I'm Ready to Become Part of the Brave New World of Females Leaving Their Loved Ones – and Traveling Alone
A couple of weeks back, I got an message about a media tour I would never countenance. It was long haul and it was about health, so it would have entailed a lot of physical activity and early nights. Even if I enjoyed those activities, I wouldn't have been eager to spend a week with other people who enjoyed them. But even as I was hitting delete, I started to think what that would really be like: being somewhere different, without anyone to accommodate except myself, without anything to do except exactly what I wanted. Plainly, it would be amazing. So I said “yes” and it turned out they meant the other Zoe Williams, the one who is a physician and used to be a Gladiator, and is incredibly fit already, and yes, in hindsight, that should have been clear all along.
So, without meaning to and without traveling anywhere, I've arrived in the most rapidly expanding travel demographic: the female solo traveller, between 45 to 60. One travel company reported that nearly half (46%) of their reservations are now people going alone, and 70% of those are women. They have households, they have hectic social lives, they have partners, their world is absolutely full with people they could go on holiday with – and that’s why they (we) need a holiday on their own.

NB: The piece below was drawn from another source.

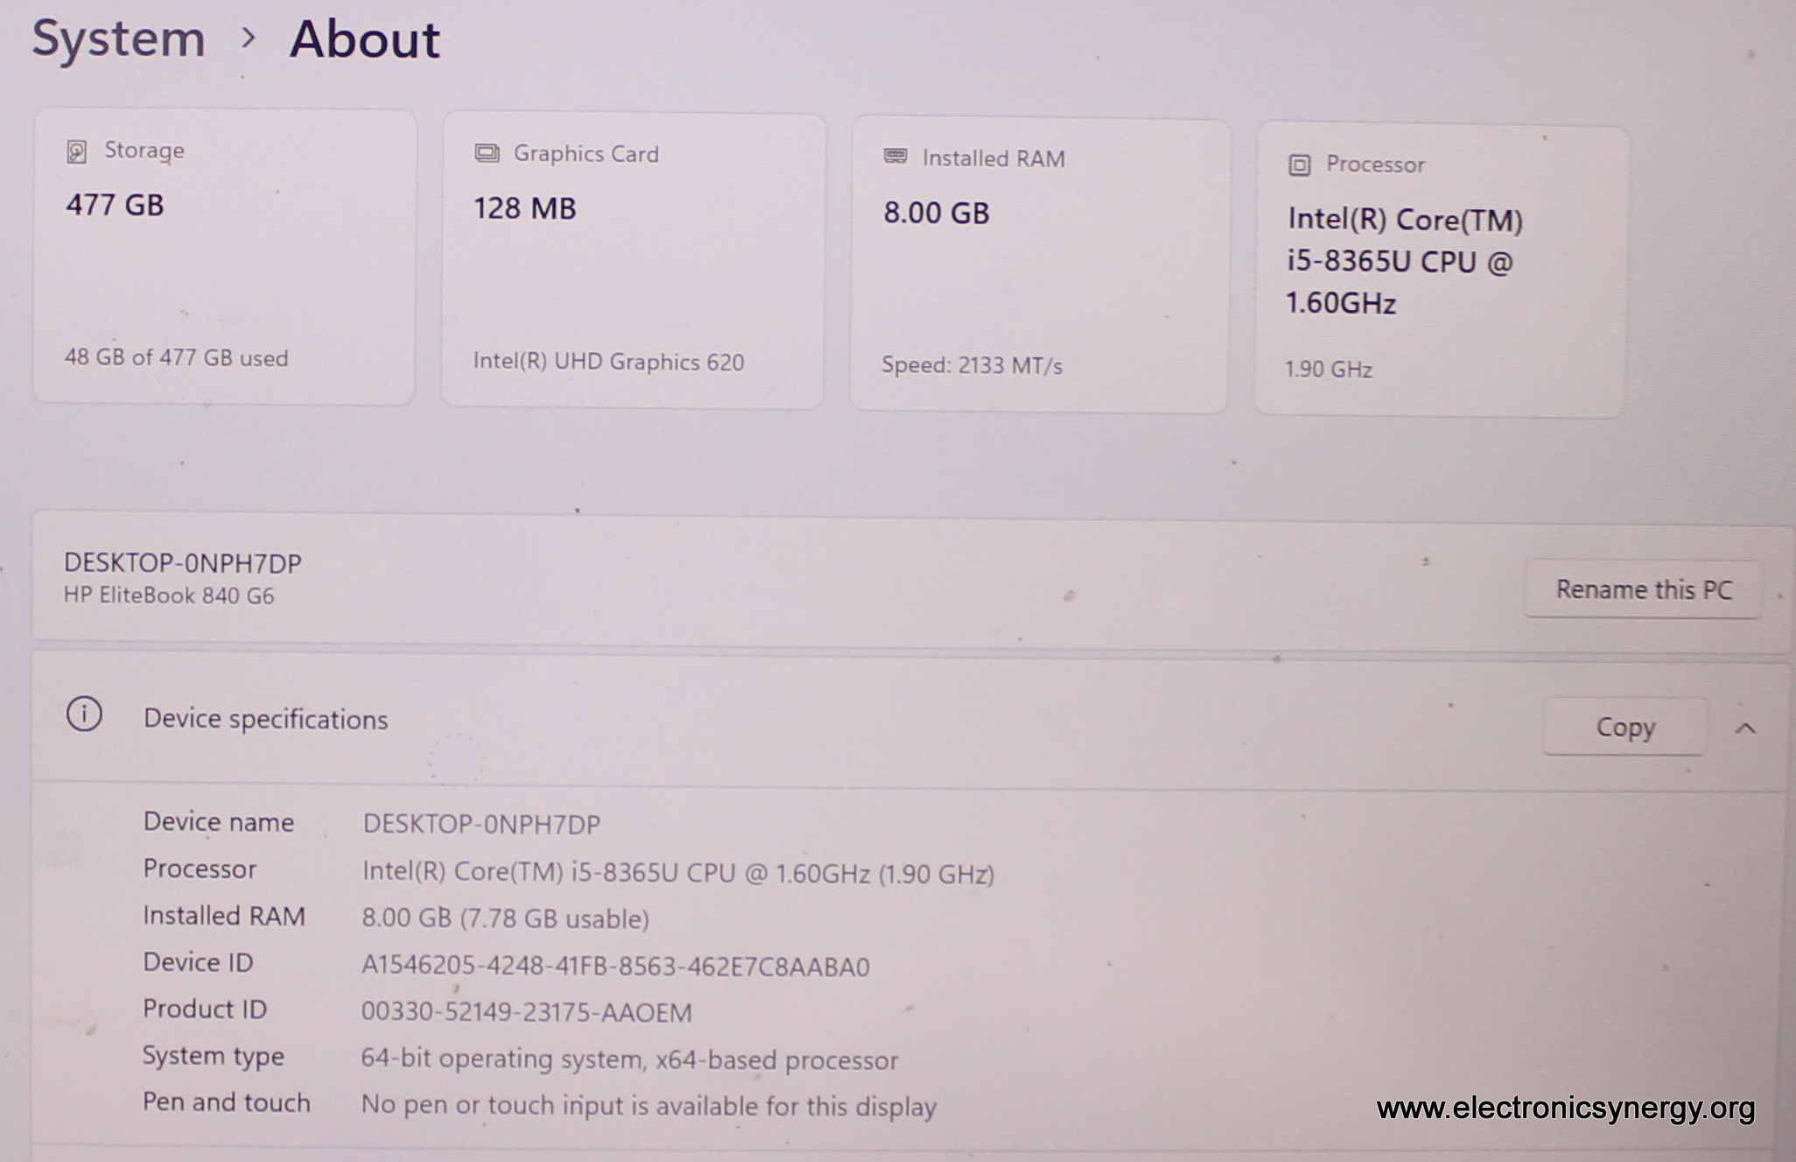Click the Installed RAM chip icon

The more adventurous the travel, the more people are undertaking it alone. People are very interested in trekking, cycling, paddling, all the things that couples are unlikely to be aligned on in their enthusiasm. If anyone is also tired of taking teenagers to the world's marvels, just to watch them be on their phones and answer questions such as “how much longer do we have to be here?”, they are too discreet to mention it.
The real puzzle is why it’s taken so long to reach this point. My father's wife, who is totally modern in every way, would get arrested before she’d go into a Belgian restaurant on her own, and even though I mock her for this often, I must have had a trace of it myself, to be this old before it even occurred to me to travel solo. Now I just have to go somewhere.